Actions to take ▸
(1) In the phosphorus text, rewrite the paragraph beginning "There is no specific" as a brief bulleted list that keeps its main facts.
(2) List every crop situation that the phosphorus text names as one where a high percentage of water solubility is important.
(3) From the phosphorus text, reproduce the passage starting with "The physical form" and going on through "just as efficient.", switching "liquid" to "fluid".

Passage to read ▸
Start of Block

There is no specific “available” fraction of phosphorus in soils. The available phosphorus is what is in solution plus what can be expected to become soluble from minerals and organic matter over the growing season. Therefore, soil tests cannot extract the exact available amount from the soil, but rather an amount that reflects what might become available. Research on Pennsylvania soils is then used to interpret the amount extracted by the soil test in terms of what is required for optimum crop production. This research has shown that on our soils, if the Mehlich 3 soil test used, in Pennsylvania extracts between 30 and 50 parts per million (ppm) phosphorus it is optimum for production of agronomic crops. Below 30 ppm phosphorus, additional phosphorus must be applied to build up the soil for optimum crop production. Above 50 ppm phosphorus, there will be no benefit to adding additional phosphorus. In some cases, applying a small amount of phosphorus as a starter on soils testing above 50 ppm may be beneficial. In the optimum range range—between 30 and 50 ppm phosphorus—phosphorus is often recommended to offset crop removal (Table 1) and thus maintain the soil in the optimum range over time.

Inorganic Phosphorus Fertilizers

By Pennsylvania law, mineral phosphorus materials sold as fertilizer must be labeled with the percentage “available phosphoric acid”, which is defined as the amount of fertilizer phosphorus that dissolves in neutral ammonium citrate. This analysis must be given as a percent P2O5/A) in the material. Fertilizers do not really contain any P2O5/A) but this expression is a carryover from past analytical methods. Fertilizer recommendations are also given as pounds of P2O5/A) per acre and are based on the amount of this “available phosphoric acid” that should be available to the crop over the period of the growing season. Mineral phosphorus materials that have not been reacted with acid, such as raw rock phosphate and basic slag materials, must also be labeled with the total P equivalent and the material’s degree of fineness. The phosphate availability of phosphorus materials that have not been reacted with acid is low, as the availability then depends on reaction in acidic soil, particle size determines the speed of that reaction. Bone and other natural organic phosphate materials must be labeled only with the total P content. Don’t confuse total P with available P—the availability of phosphorus in these forms depends on the mineralization, or breakdown, of the material by bacteria in soil and cannot be guaranteed.

Immediate phosphorus availability can be defined by the percentage of the available P that is water-soluble. This is not a labeling requirement, but it is described for various materials in Table 2. A high percentage of water solubility is important for short-season, fast-growing crops, crops with a restricted root system, crops receiving a starter fertilizer application, and crops grown in a low phosphorus soil where less than optimum rates of phosphorus are applied. Where the importance of high water solubility, or quick reaction in the soil, is not so great (such as in fertilizing a permanent pasture or where soil phosphorus levels are already optimum), a more economical form of phosphorus can be applied. Most of the common phosphorus fertilizer materials are highly water soluble (Table 2).

Although the calcium orthophosphate fertilizers are manufactured by reaction with an acid, they do not acidify the soil. The ammonium phosphates and the ammoniated superphosphates, on the other hand, do ultimately have an acidic effect on soil because of the ammonium nitrogen that they contain—not because of their phosphate content.

The physical form of the applied phosphorus does not make any difference to the plant if the materials have similar chemical properties. The same reactions eventually occur in soil whether liquid or solid fertilizer is applied. Though all of the phosphorus in true solution fertilizer will be water soluble, the same materials applied in dry form are just as efficient.

Manure Phosphorus

Average manure phosphorus values for various animal types are shown in Table 3, but however good the averages are, the manure phosphorus content on individual farms may vary considerably from the average. The true value can only be known by manure analysis.

End of Block

Raw data ▸
Start of Block

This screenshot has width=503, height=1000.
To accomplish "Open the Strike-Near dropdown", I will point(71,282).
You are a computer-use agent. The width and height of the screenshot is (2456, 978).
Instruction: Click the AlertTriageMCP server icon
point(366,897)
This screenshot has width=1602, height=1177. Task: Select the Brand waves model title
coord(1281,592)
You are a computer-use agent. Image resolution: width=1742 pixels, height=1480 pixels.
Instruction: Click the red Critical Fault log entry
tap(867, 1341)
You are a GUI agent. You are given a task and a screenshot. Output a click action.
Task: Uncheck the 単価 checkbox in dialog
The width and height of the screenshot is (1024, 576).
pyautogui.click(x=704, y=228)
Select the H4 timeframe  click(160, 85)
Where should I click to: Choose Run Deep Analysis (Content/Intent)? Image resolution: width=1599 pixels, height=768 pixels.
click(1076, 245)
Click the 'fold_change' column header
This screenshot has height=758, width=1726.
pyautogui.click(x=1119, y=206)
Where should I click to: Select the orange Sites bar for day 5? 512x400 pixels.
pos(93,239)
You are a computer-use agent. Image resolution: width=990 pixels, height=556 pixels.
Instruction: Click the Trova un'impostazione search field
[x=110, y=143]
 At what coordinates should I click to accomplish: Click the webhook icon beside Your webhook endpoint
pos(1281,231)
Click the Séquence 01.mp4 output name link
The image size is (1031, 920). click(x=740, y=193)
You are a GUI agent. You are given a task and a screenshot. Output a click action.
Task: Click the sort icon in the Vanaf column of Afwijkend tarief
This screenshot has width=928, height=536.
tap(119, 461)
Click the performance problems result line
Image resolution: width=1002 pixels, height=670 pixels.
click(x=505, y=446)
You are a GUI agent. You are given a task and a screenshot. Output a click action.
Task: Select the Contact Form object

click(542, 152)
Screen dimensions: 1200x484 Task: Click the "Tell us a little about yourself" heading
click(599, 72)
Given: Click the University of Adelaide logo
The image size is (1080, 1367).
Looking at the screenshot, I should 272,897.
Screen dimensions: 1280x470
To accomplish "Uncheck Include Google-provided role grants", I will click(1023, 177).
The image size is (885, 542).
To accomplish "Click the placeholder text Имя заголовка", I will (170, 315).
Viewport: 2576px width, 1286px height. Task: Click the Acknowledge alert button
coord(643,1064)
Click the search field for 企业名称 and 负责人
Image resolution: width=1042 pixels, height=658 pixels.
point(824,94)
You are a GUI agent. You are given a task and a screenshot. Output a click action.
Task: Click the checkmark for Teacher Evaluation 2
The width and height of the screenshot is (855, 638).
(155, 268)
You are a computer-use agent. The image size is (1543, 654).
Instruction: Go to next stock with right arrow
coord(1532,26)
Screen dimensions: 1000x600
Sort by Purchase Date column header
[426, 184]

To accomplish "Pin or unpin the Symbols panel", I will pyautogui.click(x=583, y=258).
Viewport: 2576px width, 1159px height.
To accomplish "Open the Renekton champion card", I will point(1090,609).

End of Block

List of solutions ▸
(1)
- Soils have no specific "available" phosphorus fraction. Available phosphorus is what is in solution plus what can be expected to become soluble from minerals and organic matter over the growing season.
- Soil tests therefore extract an amount that reflects what might become available, not the exact available amount. Research on Pennsylvania soils interprets that amount in terms of optimum crop production.
- Mehlich 3 soil test levels:
  - Below 30 ppm: additional phosphorus must be applied to build up the soil.
  - 30–50 ppm: optimum for agronomic crops. Phosphorus is often recommended to offset crop removal (Table 1) and keep the soil in the optimum range.
  - Above 50 ppm: adding phosphorus brings no benefit, though a small starter application may sometimes help.

(2)
- Short-season, fast-growing crops
- Crops with a restricted root system
- Crops receiving a starter fertilizer application
- Crops grown in a low phosphorus soil where less than optimum rates of phosphorus are applied

(3)
The physical form of the applied phosphorus does not make any difference to the plant if the materials have similar chemical properties. The same reactions eventually occur in soil whether fluid or solid fertilizer is applied. Though all of the phosphorus in true solution fertilizer will be water soluble, the same materials applied in dry form are just as efficient.